* Passage:
The absence of a narrative line to pull the reader through these verbosities makes them all the more tedious. But in the two published pieces, "John Marr" and "Daniel Orme," Melville generates more interest by the pathos of his characterization. John Marr is a former seafarer who settles down in the land's equivalent of the ocean: a "frontier-prairie" town. He marries, but his wife and baby are carried off by a fever, and he lives out the rest of his life in loneliness. When he tries to engage his fellow frontier-dwellers with his tales of the sea, he gets the response, "Friend, we know nothing of that here." But he continues to look on the expanse of prairie as a corollary to the sea: "'It is the bed of a dried-up sea,' said the companionless sailor -- no geologist -- to himself." His loneliness deepens even as the frontier vanishes:
There was no reachable post-office as yet; not even the rude little receptive box with lid and leather hinges, set up at convenient intervals on a stout stake along some solitary green way, affording a perch for birds, and which, later in the unintermitting advance of the frontier, would perhaps decay into a mossy monument, attesting yet another successive overleaped limit of civilized life; a life which in America can to-day hardly be said to have any western bound but the ocean that washes Asia.... Luxuriant, this wilderness; but, to its denizen, a friend left behind anywhere in the world seemed not alone absent to sight, but an absentee from existence.

* Directives:
(A) Answer these questions from the passage on Melville's "John Marr":
(i) What carries off John Marr's wife and baby?
(ii) What reply does Marr get when he tells his fellow frontier-dwellers his tales of the sea?
(iii) In the long quotation about Marr's loneliness, what was there none of that could yet be reached?
(B) Pick up the passage on Melville's "John Marr" after its last sentence and write the paragraph that comes next.
The records have no connection to the passage on Melville's "John Marr."

* Stored data:
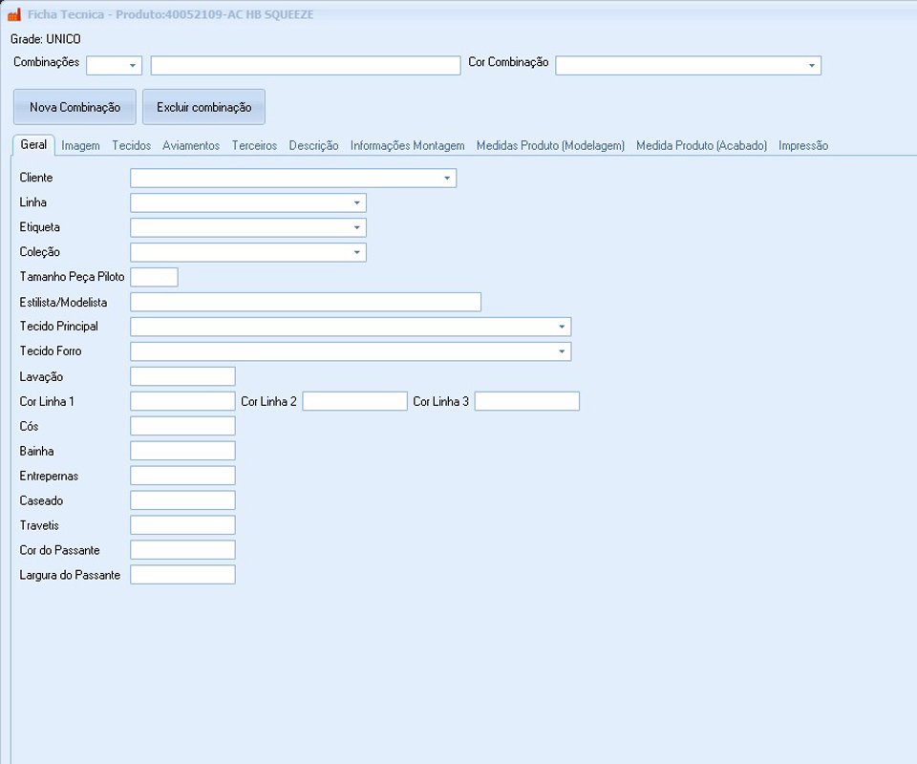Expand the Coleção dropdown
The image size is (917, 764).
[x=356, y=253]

---

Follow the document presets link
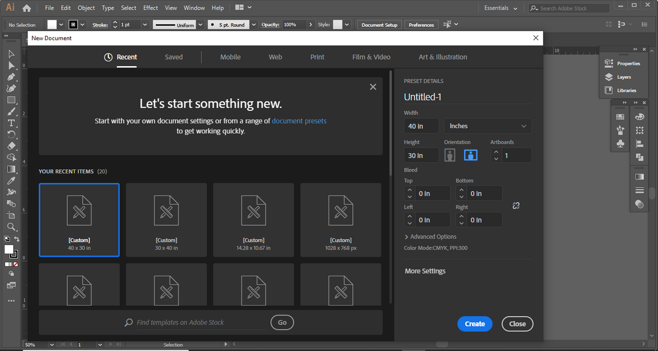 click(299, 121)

* The answers:
(A)
(i) A fever.
(ii) "Friend, we know nothing of that here."
(iii) A post-office.

(B)
The sketch ends with a poem that calls up memories of his fellow sailors, so long lost to him:
Ye float around me, form and feature --
Tattooings, ear-rings, love-locks curled;
Barbarians of man's simpler nature,
Unworldy servers of the world.
"John Marr" is almost enough to make us wish Melville had found a story to surround the sketch. So is the even briefer "Daniel Orme," about the lonely final years of a more rough-hewn seaman, "In stature, though bowed somewhat in the shoulders, akin to the champion of Gath. Hands heavy and hard; short nails like withered horn. A powerful head, and shaggy." Orme is found dead one day "on a height overlooking the seaward sweep of the great haven to whose shore, in his retirement from sea, he had moored."